About a year ago, I was determined to leave my hometown and move to a bigger city with more opportunity. That would cost a lot of money that I didn't have. So long story short, I had a friend who was a stripper. She introduced me to this world and I began stripping and making incredible money. Money that I see now was never worth it. I told myself I was just doing it so I could pursue my dreams in dance and entertainment. I needed to get into the city where I would be noticed, but stripping was never part of my plan when I was thirteen and discovering my love for dance. Never in a million years would I believe that I would start stripping in order to support my dream. Did I HAVE to do it? No. But I was willing to go very far to get where I needed to go.

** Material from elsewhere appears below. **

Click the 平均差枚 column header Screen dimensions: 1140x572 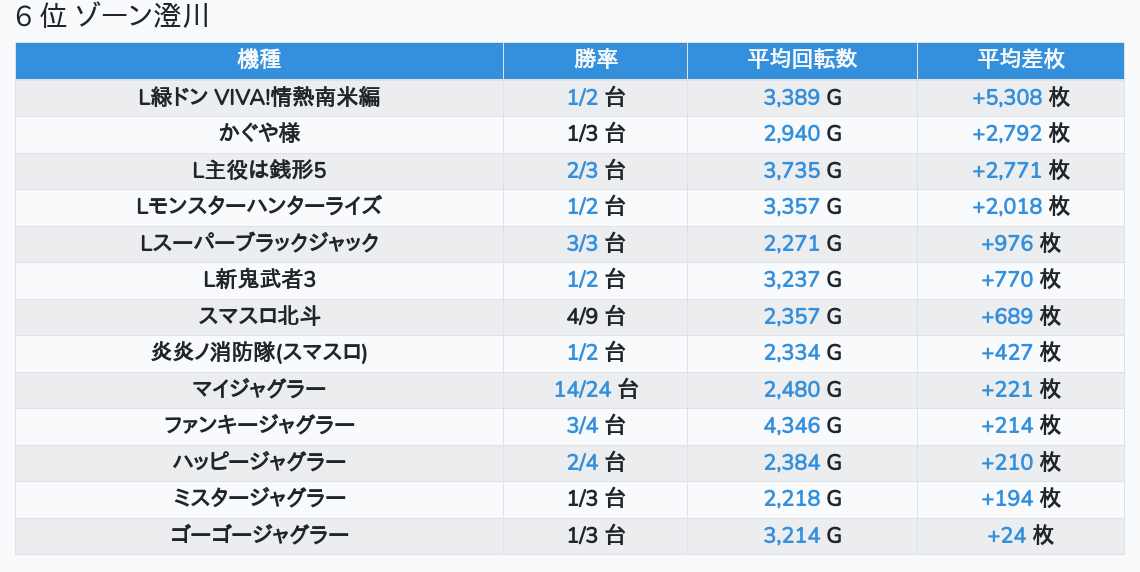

I made the money I needed and I moved to the beautiful city ofPortland,Oregon. I was still stripping but still had the intention of dancing with my friends in crews, and at studios. At this point I had compromised so much of my soul to try and make it in the industry. I really couldn't see straight, or feel straight for that matter. I had knowingly walked out of God's will, and into the world of sex, drugs and rock n' roll. I hadn't felt like I became a bad person, I would always justify my actions saying that I was pursuing my dreams. Then one day I woke up and realized I wasn't going anywhere. I was stuck. Money, attention, fame, glory, recognition, was all in the palm of my hands. At the cost of what? My soul. I never knew how much a person’s soul was worth until I completely broke mine and realized I wouldn't be able to get it back. All for the sake of trying to be big, trying to get known, trying to get where I wanted to be, trying to succeed in the wayHollywoodsaid was success. I didn't succeed, I don't think I failed, but I definitely, without a question, lost my soul and gained a world that I now see was never worth it.
There is nothing wrong with wanting to be the best at what you do; striving is good for the soul. But like I said earlier, how far are you willing to go? And is it really worth it? Its cliché' to say but you can never take anything back. And everyday people are compromising what they know is true and right, for a chance in the limelight. And the limelight feels so nice, for a little while. Until you are driving in your car and you're overwhelmed with a sense of emptiness and dissatisfaction. Until you realize your friends aren't your friends, and you aren't making the best of your gifts and talents. You're just using them as an excuse to justify why you do what you do.
I hope and pray that you see really how much more your soul is worth than your fame before it's too late. There is nothing wrong with being famous or people knowing who you are, doing what you love for a living, and getting to share it with the world. But as I quoted earlier Luke 9:25 "And what do you benefit if you gain the whole world but are yourself lost or destroyed?" I pray that you will prepare yourself, and you can be a light in an industry mixed with so many lost souls. And I pray that you will find and know for yourself that feeling of God's everlasting love is far better than the temporal love of a million people you will probably never know or remember.
Blog by Serena S.
Luke 9:25 "And what do you benefit if you gain the whole world but are yourself lost or destroyed?"
Mark 8:36-37 "and what do you benefit if you gain the whole world but lose your own soul? Is anything worth more than your soul?"